Friday, September 27, 2013

Patching and Using Core Dart Packages (the Wrong? Way)


My daughter is having difficulty doing cartwheels. She is much aggrieved by this for two reasons. First, I can do a cartwheel (quite gracefully I might add), which leads to the but-even-daddy-can-do-it objection. The second reason that this bothers her so much is that it is “embarrassing” that she is incapable of doing what so many of her friends can do. I consoled her by telling her that very few people can pull off cartwheels as well as I can. That did not seem to have quite the soothing effect that I anticipated, so I let her know that I embarrass myself publicly on a daily basis.

That seemed to do the trick. So now all that's left is to figure out how I will embarrass myself tonight. Trying to figure out how to apply and use the latest patch to Polymer.dart for attribute binding seems a fine candidate for the job.

Last night, I manually downloaded and applied a diff for a single file in a single Polymer.dart dependency. The patch for today spans several packages, so that trick, although it would work, would be a tad time-consuming. Instead I am going to apply the patch directly to the Dart source code.

Many packages that are only available from Dart Pub are, in fact maintained by the core Dart team alongside the core Dart libraries.

So I clone the repository from GitHub:
➜  repos  git clone https://github.com/dart-lang/bleeding_edge.git dart              
Cloning into 'dart'...
remote: Counting objects: 413160, done.
remote: Compressing objects: 100% (88516/88516), done.
remote: Total 413160 (delta 294342), reused 395016 (delta 276211)
Receiving objects: 100% (413160/413160), 577.79 MiB | 3.46 MiB/s, done.
Resolving deltas: 100% (294342/294342), done.
Next, I download the patch:
➜  dart git:(master) wget https://codereview.chromium.org/download/issue24149003_42001.diff
The patch is in git-am format, so I will give it a go with git-apply:
➜  dart git:(master) ✗ git apply --directory dart --check issue24149003_42001.diff
error: patch failed: dart/pkg/custom_element/lib/custom_element.dart:178
error: dart/pkg/custom_element/lib/custom_element.dart: patch does not apply
error: patch failed: dart/samples/third_party/todomvc/web/editable_label.html:3
error: dart/samples/third_party/todomvc/web/editable_label.html: patch does not apply
Hrm....

Well, hopefully the 3-way fallback option will get me close enough:
➜  dart git:(master) ✗ git apply --directory dart -3 issue24149003_42001.diff      
error: patch failed: dart/pkg/custom_element/lib/custom_element.dart:178
Falling back to three-way merge...
Applied patch to 'dart/pkg/custom_element/lib/custom_element.dart' cleanly.
error: patch failed: dart/samples/third_party/todomvc/web/editable_label.html:3
Falling back to three-way merge...
Applied patch to 'dart/samples/third_party/todomvc/web/editable_label.html' with conflicts.
U dart/samples/third_party/todomvc/web/editable_label.html
Yay! That is close enough. The only conflict is in the “todo” app, which I do not care about anyway.

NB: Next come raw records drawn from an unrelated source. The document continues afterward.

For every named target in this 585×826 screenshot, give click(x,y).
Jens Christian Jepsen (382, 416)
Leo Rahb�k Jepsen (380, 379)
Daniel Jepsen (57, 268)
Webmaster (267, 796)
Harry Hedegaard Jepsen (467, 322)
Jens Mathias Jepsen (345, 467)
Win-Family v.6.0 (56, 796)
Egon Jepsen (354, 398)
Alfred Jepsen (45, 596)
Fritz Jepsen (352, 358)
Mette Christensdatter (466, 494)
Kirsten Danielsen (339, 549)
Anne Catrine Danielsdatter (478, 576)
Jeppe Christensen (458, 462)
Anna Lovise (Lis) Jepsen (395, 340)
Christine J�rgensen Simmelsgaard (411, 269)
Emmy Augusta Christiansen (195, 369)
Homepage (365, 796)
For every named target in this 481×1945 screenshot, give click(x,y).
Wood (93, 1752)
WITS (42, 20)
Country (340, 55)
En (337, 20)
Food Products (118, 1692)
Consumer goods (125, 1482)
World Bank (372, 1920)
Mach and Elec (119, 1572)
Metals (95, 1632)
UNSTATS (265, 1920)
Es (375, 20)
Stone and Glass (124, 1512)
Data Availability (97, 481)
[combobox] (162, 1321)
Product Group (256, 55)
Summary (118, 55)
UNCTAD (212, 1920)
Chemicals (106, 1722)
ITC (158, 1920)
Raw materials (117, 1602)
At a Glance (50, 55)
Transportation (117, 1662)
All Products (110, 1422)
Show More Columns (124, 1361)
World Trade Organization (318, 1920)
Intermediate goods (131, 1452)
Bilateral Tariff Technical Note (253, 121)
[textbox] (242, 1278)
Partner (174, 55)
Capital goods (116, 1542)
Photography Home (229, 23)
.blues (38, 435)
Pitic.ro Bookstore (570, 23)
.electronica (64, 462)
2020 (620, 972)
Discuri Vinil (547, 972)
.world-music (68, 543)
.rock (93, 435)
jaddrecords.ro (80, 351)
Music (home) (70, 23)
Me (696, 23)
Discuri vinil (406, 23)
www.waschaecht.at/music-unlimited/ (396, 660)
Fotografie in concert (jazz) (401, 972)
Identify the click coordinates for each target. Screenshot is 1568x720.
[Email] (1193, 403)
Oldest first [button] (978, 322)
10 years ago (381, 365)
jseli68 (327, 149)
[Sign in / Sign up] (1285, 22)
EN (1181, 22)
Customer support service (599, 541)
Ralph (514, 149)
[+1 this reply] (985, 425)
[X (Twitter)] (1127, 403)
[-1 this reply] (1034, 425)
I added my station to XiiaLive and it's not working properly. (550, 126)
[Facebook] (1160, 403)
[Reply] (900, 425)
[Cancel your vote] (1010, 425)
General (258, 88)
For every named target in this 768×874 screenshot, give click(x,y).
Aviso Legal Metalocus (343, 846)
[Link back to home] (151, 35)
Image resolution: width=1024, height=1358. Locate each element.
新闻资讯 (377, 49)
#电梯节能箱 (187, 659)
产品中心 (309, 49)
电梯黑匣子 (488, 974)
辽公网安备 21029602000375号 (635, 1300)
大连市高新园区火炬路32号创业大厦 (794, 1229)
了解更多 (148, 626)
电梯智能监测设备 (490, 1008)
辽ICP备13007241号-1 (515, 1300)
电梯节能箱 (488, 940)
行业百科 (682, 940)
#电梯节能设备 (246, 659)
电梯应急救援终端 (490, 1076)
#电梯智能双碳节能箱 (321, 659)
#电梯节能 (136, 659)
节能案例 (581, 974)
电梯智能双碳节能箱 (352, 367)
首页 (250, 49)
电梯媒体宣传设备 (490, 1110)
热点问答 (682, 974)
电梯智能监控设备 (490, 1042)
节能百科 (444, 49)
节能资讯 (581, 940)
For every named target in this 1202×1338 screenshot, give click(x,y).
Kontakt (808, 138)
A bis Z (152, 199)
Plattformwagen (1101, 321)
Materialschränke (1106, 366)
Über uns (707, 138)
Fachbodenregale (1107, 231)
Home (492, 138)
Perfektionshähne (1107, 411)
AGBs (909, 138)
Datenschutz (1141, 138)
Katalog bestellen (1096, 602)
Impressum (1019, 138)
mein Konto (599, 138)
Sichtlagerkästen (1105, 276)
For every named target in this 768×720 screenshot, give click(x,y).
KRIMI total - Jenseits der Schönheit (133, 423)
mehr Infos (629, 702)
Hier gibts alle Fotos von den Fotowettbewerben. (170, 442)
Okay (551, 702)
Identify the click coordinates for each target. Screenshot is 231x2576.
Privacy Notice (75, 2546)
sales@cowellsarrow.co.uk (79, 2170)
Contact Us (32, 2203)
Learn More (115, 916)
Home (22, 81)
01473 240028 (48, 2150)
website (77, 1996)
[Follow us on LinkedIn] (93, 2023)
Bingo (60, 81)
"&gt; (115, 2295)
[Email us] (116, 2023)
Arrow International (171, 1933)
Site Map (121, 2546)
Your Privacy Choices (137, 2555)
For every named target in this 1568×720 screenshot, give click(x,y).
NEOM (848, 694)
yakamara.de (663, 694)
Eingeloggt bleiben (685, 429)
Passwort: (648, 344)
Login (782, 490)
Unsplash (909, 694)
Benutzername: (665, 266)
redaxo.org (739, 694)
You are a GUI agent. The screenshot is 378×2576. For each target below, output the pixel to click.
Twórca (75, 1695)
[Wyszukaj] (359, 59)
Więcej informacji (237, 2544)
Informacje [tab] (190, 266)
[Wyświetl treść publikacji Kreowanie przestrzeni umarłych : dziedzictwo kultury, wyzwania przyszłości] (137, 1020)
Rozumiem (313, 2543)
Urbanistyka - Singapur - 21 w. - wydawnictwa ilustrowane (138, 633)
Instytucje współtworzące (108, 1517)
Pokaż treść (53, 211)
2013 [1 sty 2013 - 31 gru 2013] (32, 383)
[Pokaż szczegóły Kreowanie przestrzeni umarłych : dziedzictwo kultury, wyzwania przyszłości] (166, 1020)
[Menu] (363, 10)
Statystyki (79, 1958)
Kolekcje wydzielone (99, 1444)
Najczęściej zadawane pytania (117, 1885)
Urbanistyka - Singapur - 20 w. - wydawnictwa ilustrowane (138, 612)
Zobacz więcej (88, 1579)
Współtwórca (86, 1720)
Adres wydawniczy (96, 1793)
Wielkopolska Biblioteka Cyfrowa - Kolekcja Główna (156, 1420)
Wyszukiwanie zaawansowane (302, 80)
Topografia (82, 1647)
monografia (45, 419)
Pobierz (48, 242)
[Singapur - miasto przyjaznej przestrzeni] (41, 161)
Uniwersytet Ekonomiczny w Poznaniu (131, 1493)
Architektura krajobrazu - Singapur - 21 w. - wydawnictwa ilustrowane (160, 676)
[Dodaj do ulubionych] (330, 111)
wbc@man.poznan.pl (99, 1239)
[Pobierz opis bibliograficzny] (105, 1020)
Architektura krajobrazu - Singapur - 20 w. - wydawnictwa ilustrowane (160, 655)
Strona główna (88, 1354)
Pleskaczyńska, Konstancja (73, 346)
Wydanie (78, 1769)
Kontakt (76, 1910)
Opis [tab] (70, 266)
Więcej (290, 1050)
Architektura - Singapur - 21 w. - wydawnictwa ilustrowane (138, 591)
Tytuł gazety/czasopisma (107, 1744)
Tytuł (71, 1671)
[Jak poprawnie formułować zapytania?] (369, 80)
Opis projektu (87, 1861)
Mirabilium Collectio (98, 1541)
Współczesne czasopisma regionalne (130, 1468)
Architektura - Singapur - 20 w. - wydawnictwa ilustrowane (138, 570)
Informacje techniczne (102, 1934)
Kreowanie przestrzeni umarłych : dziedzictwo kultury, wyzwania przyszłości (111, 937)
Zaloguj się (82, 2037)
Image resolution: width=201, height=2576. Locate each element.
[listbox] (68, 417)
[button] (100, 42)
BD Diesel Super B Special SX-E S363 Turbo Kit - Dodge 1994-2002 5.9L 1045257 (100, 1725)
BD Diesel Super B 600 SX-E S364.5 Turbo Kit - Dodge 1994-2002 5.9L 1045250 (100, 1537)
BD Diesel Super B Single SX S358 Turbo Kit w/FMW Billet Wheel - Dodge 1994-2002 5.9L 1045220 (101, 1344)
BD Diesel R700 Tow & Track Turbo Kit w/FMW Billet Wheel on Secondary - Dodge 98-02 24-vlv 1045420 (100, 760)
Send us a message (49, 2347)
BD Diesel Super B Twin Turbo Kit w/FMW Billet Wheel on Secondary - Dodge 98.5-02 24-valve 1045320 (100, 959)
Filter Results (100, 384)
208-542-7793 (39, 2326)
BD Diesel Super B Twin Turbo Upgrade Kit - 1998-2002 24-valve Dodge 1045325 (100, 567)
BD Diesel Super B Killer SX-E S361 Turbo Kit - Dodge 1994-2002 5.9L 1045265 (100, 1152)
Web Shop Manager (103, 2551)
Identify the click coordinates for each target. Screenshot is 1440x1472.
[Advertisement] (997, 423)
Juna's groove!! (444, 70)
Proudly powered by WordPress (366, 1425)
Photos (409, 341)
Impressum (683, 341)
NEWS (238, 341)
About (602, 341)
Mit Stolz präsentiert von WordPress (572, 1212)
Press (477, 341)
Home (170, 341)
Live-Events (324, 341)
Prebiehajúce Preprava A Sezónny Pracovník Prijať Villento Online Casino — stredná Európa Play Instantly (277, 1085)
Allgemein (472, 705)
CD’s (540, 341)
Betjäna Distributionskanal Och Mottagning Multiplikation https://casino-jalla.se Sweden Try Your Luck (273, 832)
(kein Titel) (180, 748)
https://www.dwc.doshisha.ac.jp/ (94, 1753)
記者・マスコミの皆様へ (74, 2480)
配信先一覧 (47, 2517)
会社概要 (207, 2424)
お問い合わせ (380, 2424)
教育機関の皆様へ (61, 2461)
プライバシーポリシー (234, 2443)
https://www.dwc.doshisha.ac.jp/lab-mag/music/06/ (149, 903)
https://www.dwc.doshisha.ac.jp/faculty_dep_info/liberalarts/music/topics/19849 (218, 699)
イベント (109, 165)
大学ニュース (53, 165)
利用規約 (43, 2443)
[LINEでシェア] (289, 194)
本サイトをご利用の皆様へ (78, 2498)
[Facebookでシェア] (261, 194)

So I modify pubspec.yaml from the project in which I am trying to use Polymer:
name: ice_code_editor
# ...
dependencies:
  # ...
  polymer:
    path: /home/chris/repos/dart/dart/pkg/polymer
  custom_element:
    path: /home/chris/repos/dart/dart/pkg/custom_element
  observe:
    path: /home/chris/repos/dart/dart/pkg/observe
And then a quick pub install to get all of my dependencies:
➜  ice-code-editor git:(polymer) ✗ pub install
Resolving dependencies.................................
Incompatible dependencies on 'custom_element':
- 'ice_code_editor' depends on it from source path
- 'polymer' depends on it from source hosted
Ew.

So, maybe it will not be a quick pub install. Not knowing what else to try, I modify the pubspec.yaml file in the dart repository to also use local paths:
name: polymer
dependencies:
  # ...
  csslib: any
  custom_element:
    path: /home/chris/repos/dart/dart/pkg/custom_element
  html5lib: any
  html_import: any
  logging: any
  mdv: any
  meta: any
  observe:
    path: /home/chris/repos/dart/dart/pkg/observe
  path: any
  polymer_expressions: any
  # ...
And that drags me down into dependency hell. Several of the other packages depend on observe so I have to edit the pubspec.yaml of each in turn. Eventually, I get far enough down that I have a successful pub install, but… yuck.

So I must be doing this wrong. Which means that I can definitely report back to my daughter that I have successfully embarrassed myself tonight. Yay!

I do have the patch and enough of the paths updated, so I may just go ahead and explore the changes in the proposed patch tomorrow. But hopefully someone will be kind enough to explain a better approach to linking such a large dependency fingerprint into a project.